Hello
I’m a developer with good skills in 3D graphics, kernel drivers, assembler, verilog,etc.
I’m working on a project(see details below) of usermode daemon which will run GPU drivers on linux. I do know how GPUs work(primarily AMD ones), I do know how PCI works, I do know how kernel and page tables work, I used GL a lot, and so on.
On the other side, your project needs “3D acceleration support”. My project can be exactly what you want, especially in case of multicore cpus. However, porting my code from linux to haiku may not be a trivial task.
For example, I reimplemented UIO driver, and it must be rewritten again for haiku. My daemon takes pieces of system memory and makes it available to both GPU and client processes. Some efforts may be needed to seamlessly integrate with existing vesa driver. At least tell it: hey, tell me video mode you want, don’t touch this PCI device without using my callbacks until I die, and I’ll give you a buffer in reward.
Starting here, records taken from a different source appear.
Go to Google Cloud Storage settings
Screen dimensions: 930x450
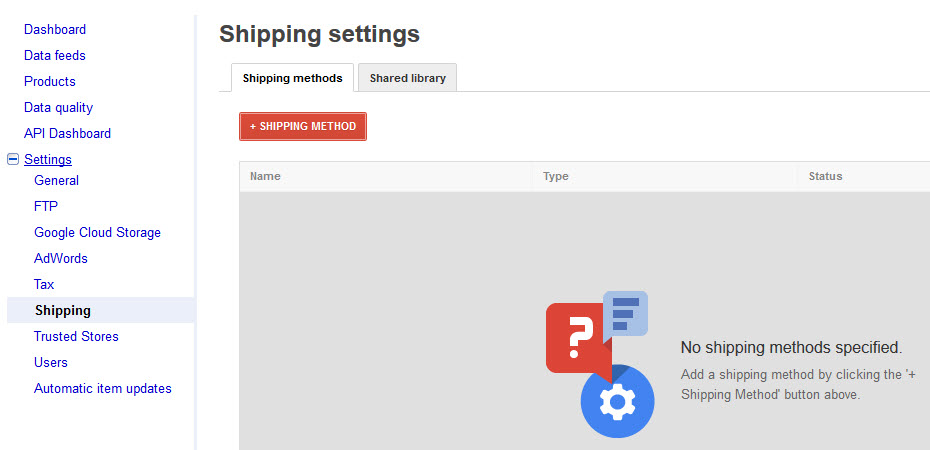(x=97, y=232)
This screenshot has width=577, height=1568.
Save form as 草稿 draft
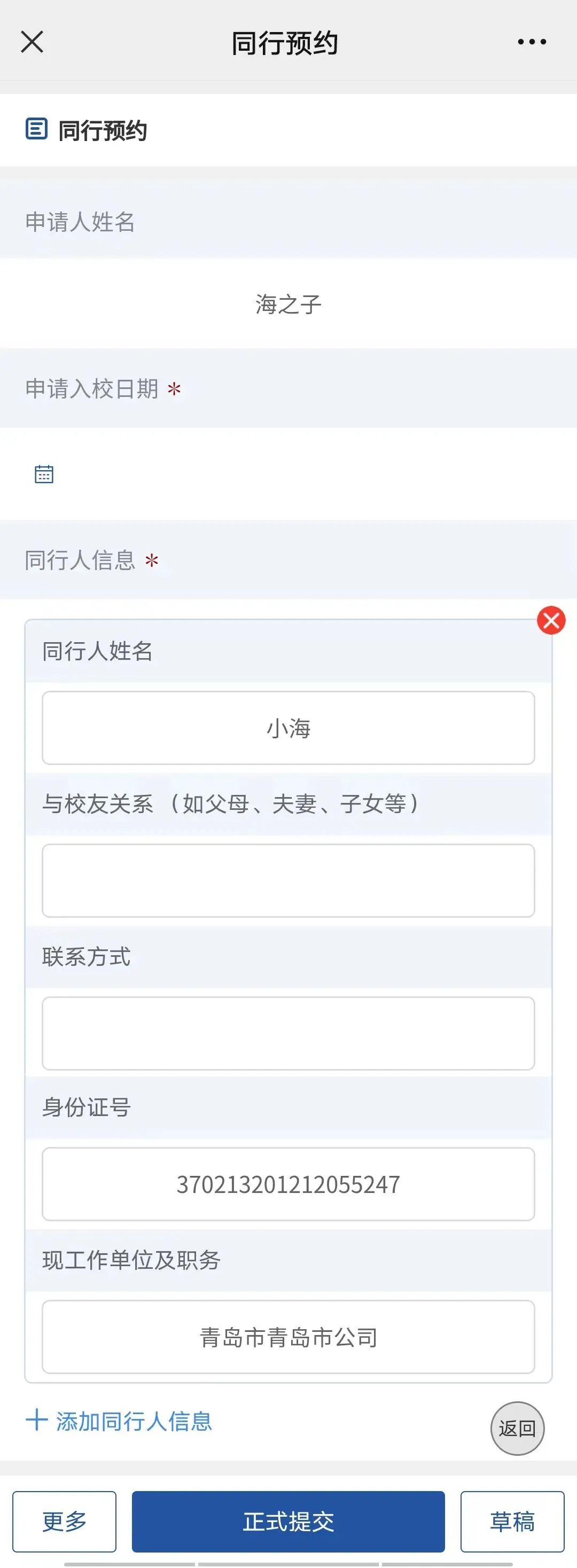(512, 1521)
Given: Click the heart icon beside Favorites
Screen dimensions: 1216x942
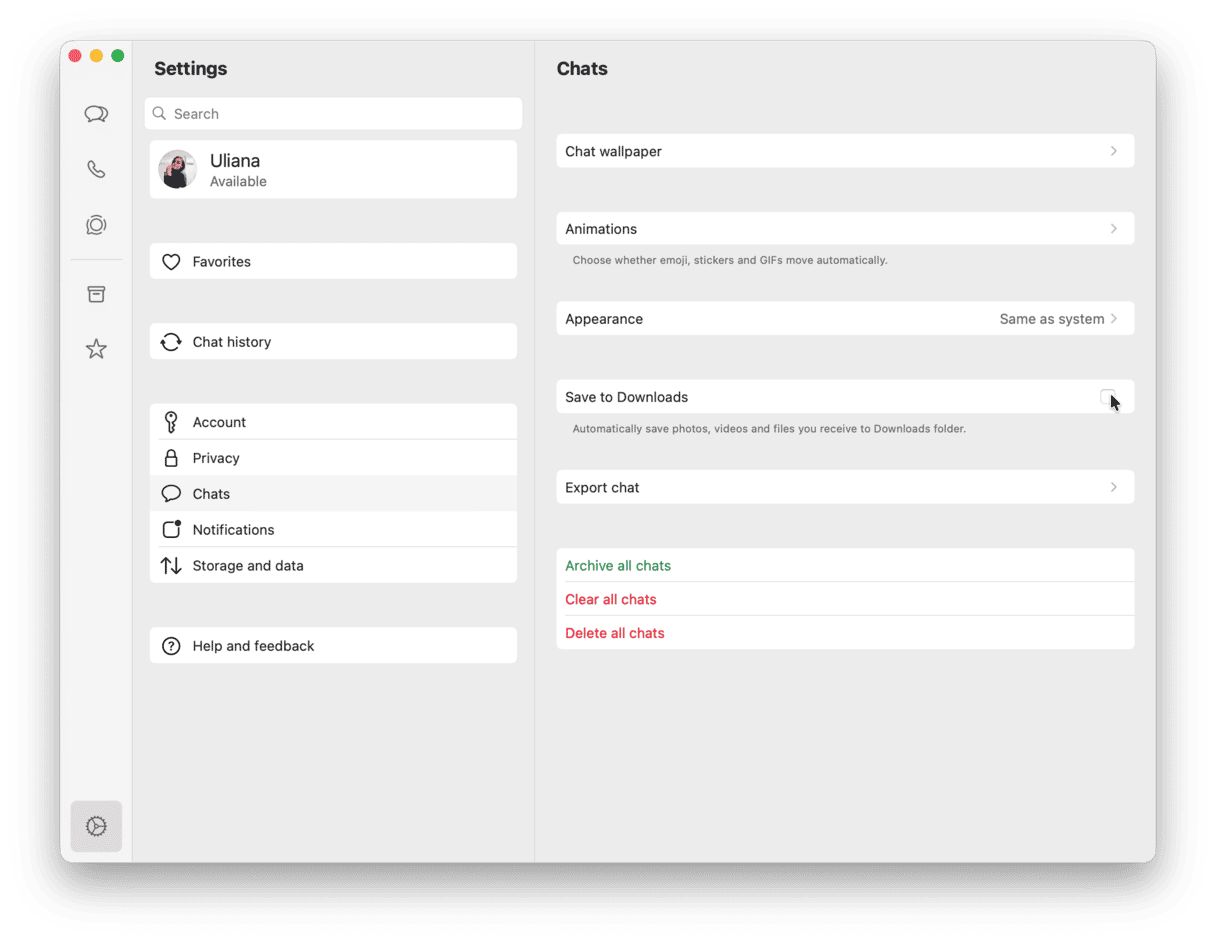Looking at the screenshot, I should click(x=171, y=262).
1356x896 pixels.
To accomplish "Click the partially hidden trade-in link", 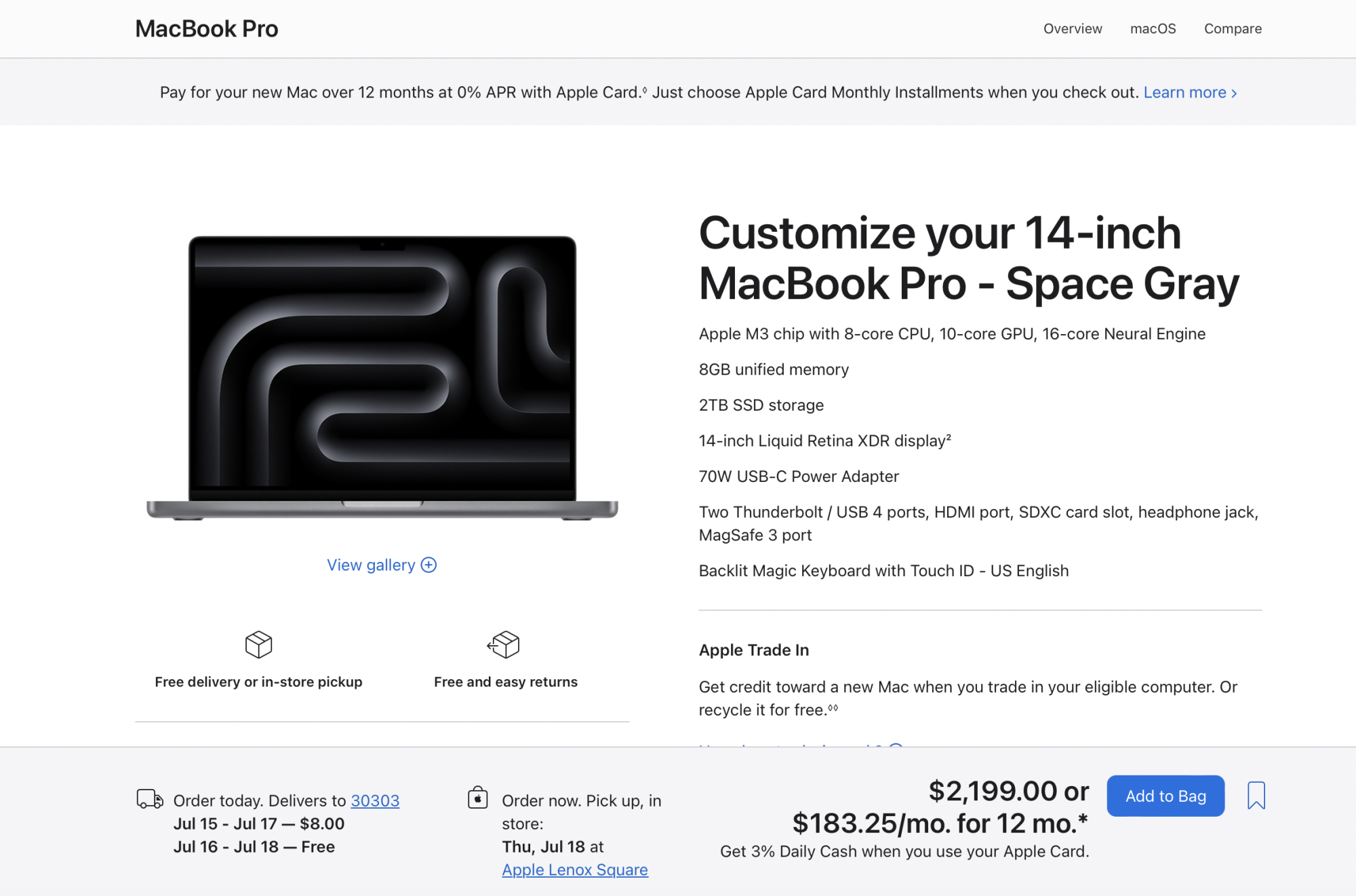I will tap(801, 745).
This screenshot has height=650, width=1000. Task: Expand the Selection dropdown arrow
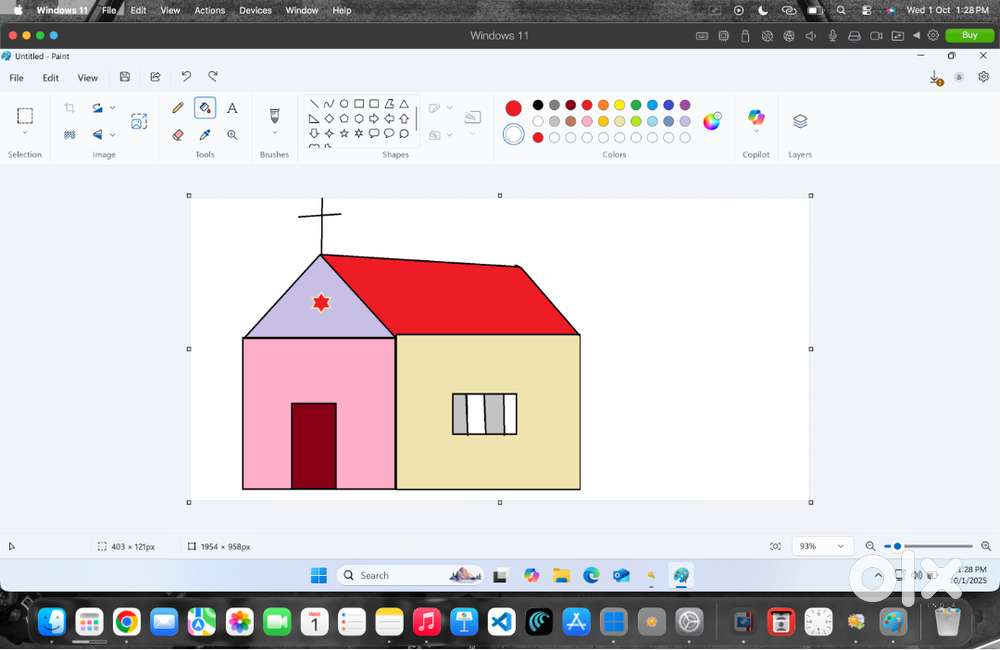click(25, 133)
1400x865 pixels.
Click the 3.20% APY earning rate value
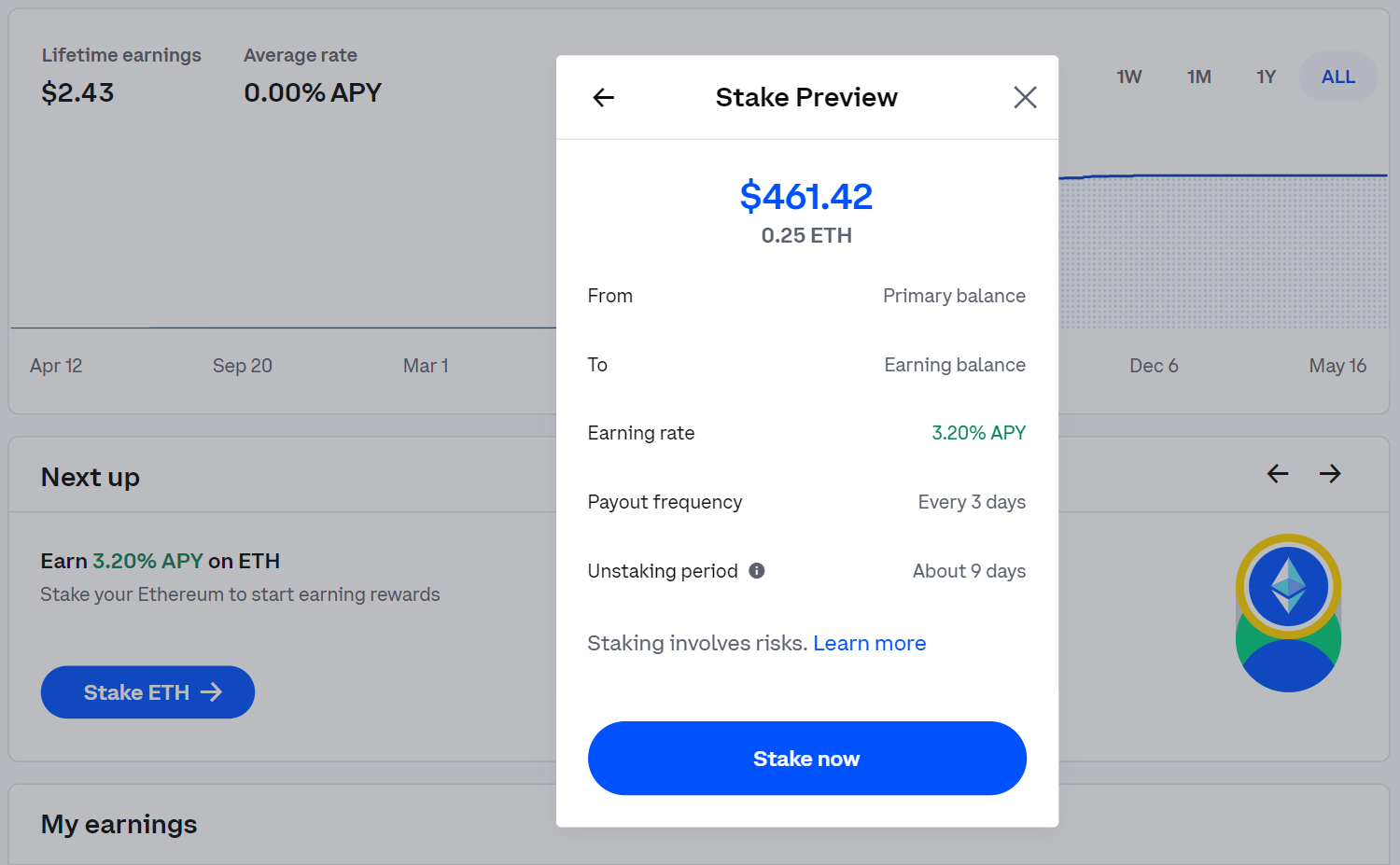coord(978,433)
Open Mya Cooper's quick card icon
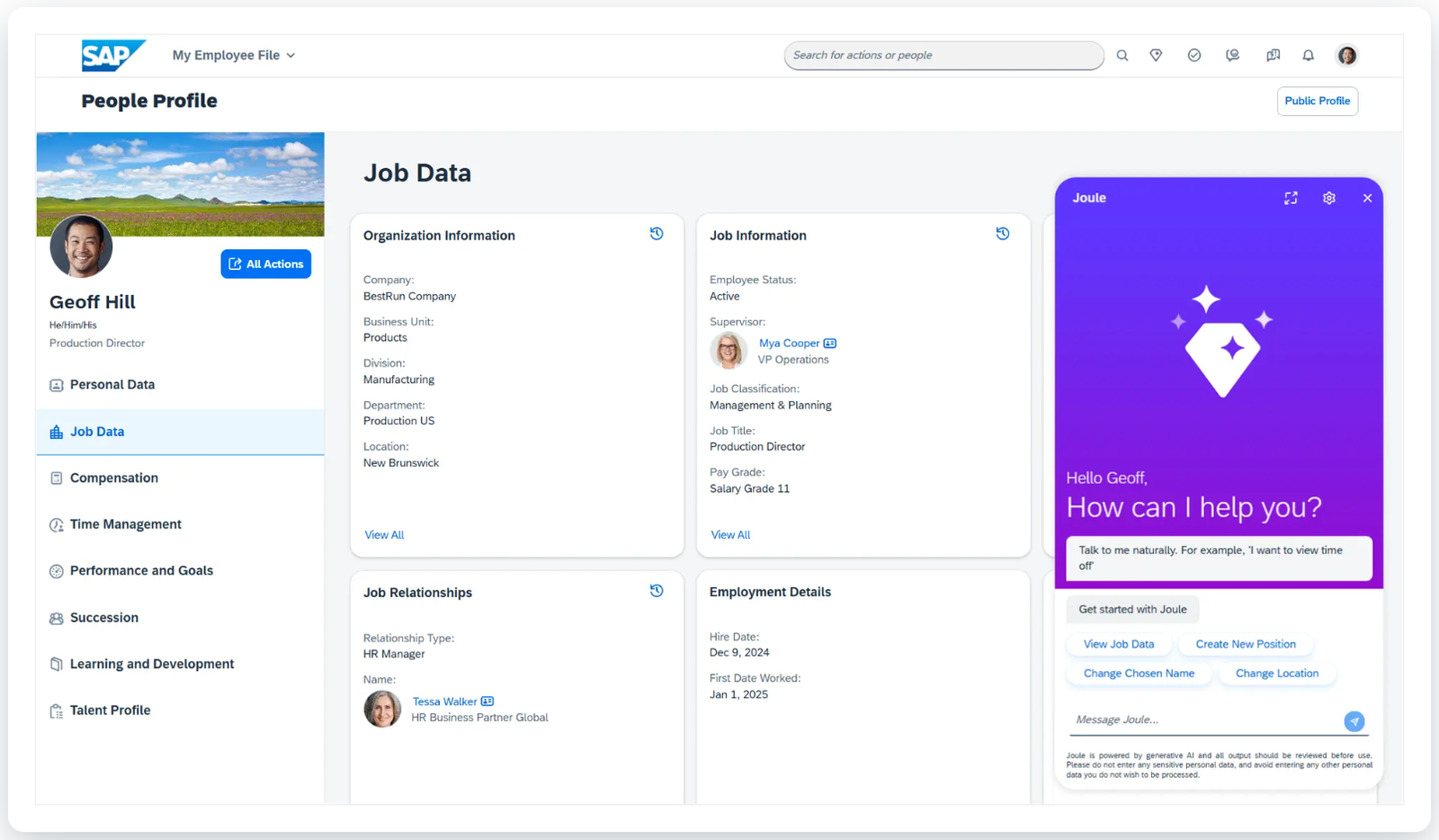Screen dimensions: 1439x840 pos(830,344)
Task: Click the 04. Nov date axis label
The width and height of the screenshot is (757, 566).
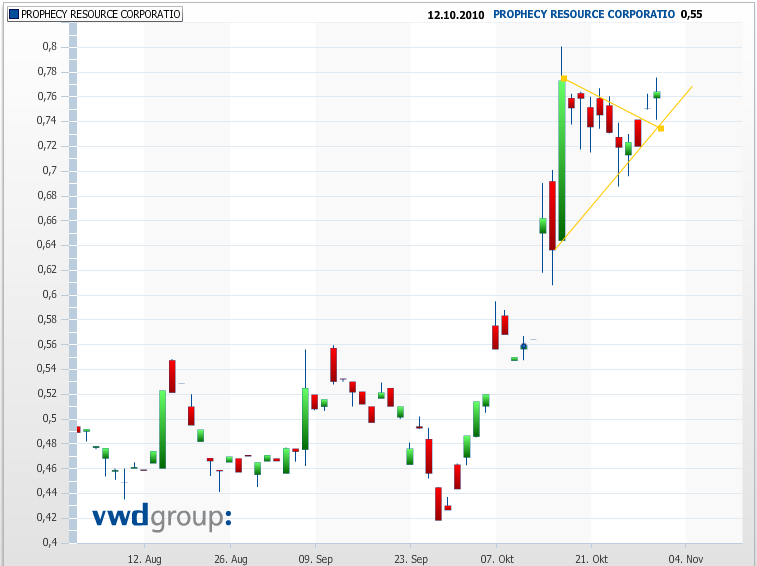Action: pos(685,558)
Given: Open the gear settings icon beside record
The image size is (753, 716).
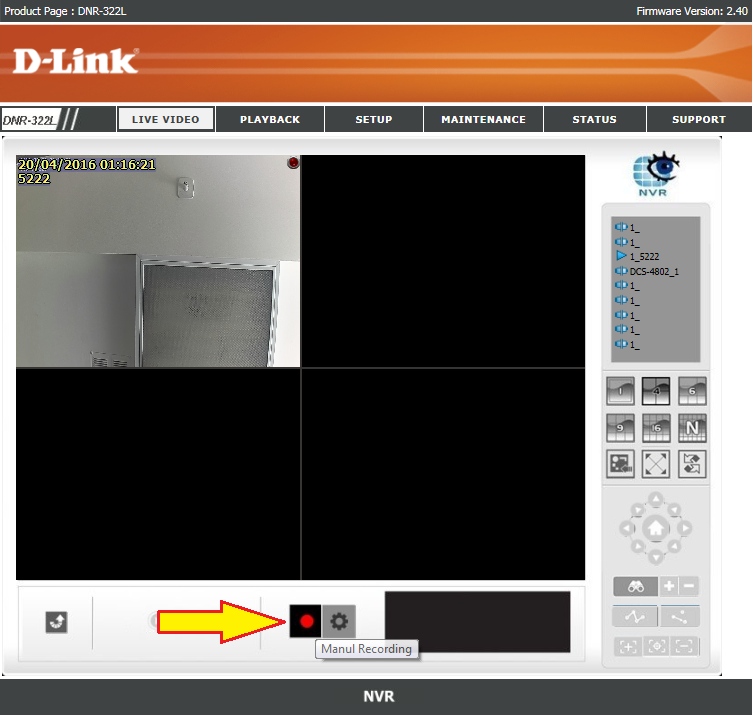Looking at the screenshot, I should click(339, 621).
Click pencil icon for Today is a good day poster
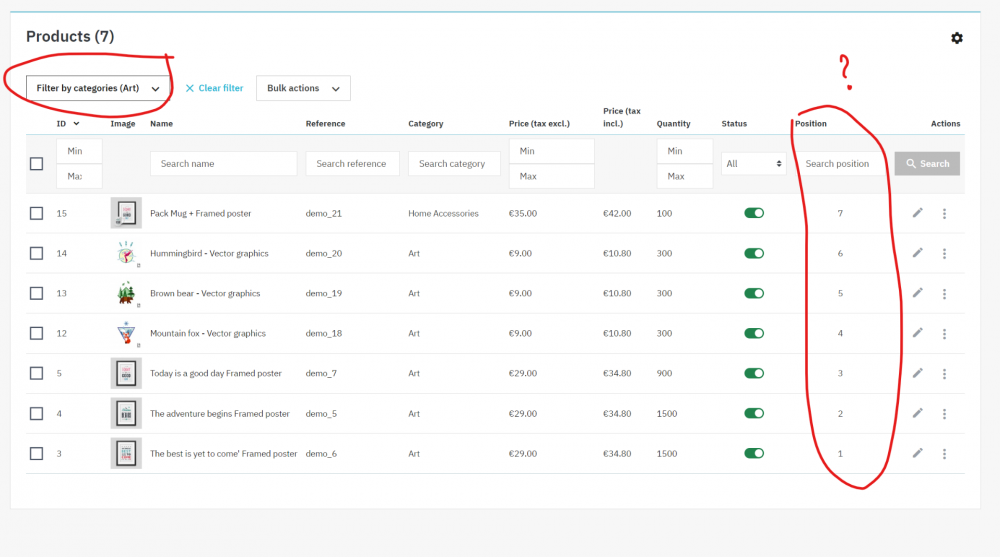Screen dimensions: 1000x557 (x=918, y=373)
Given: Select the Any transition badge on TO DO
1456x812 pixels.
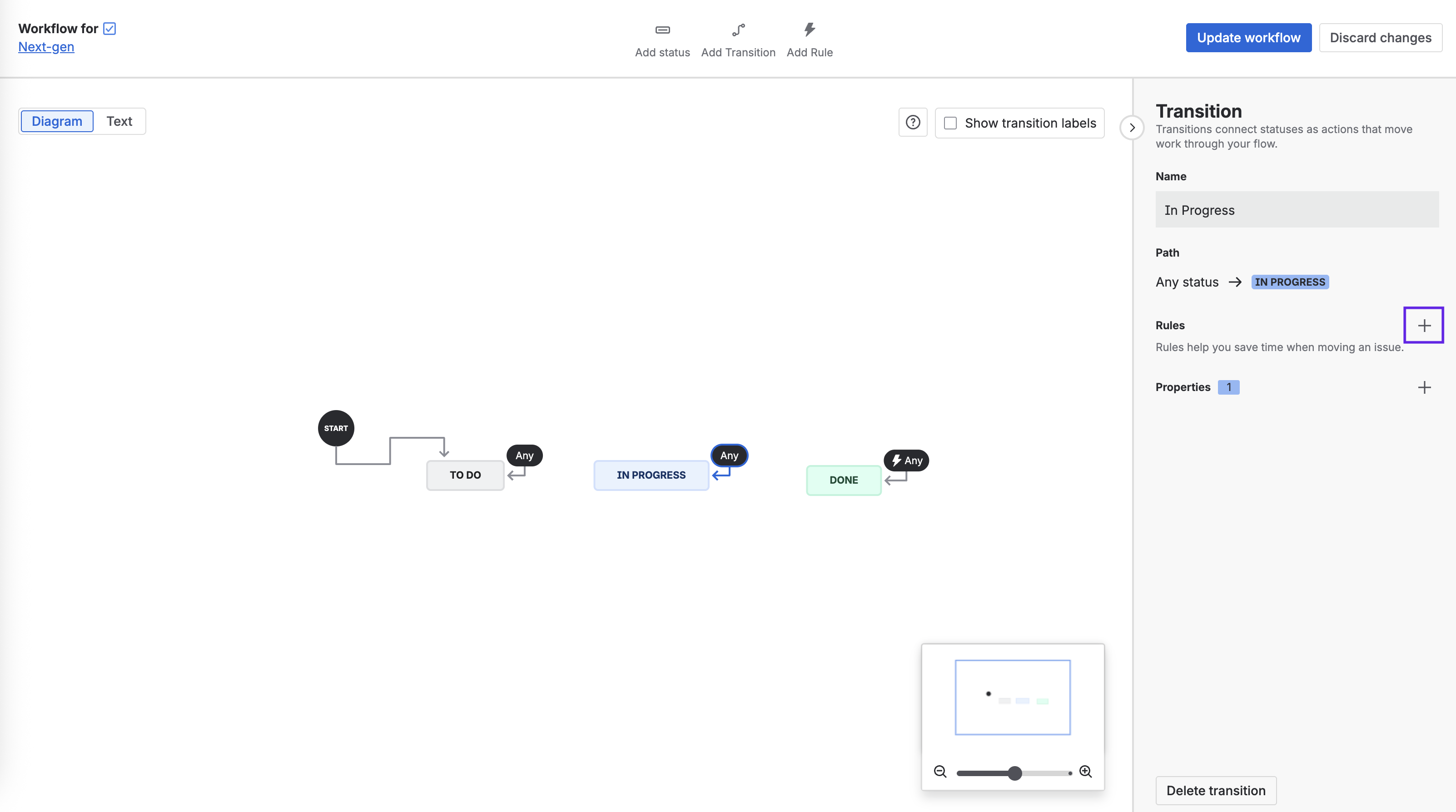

Another unix-specific task is communication with client process: I use unix sockets to pass a file descriptor to client. Workaround is needed!
Details: actually, my project is "opensource massively-non-parallel processor. It will be something like a lot of fused cpus on a chip with specialized units like hash map accelerators, atomic op processors, and texture io units. I consider it as sort of GPU. My gpu will need a driver, and that’s why I started learning about linux dri, and my findings were the reason why I decided to move the whole stuff to a separate daemon: undebuggable overcomplicated legacy shit.
Now I’m working on moving all drivers from kernel space to user space. Modern CPUs have lot’s of cores and games do not utilize them all. We can bind our daemon to a core(N-1th), boost it’s priority. As for interoperation with drivers - i do know how drivers work and I’m sure I can reuse existing Mesa code once for all GPUs. And no more bumblebee or optimus!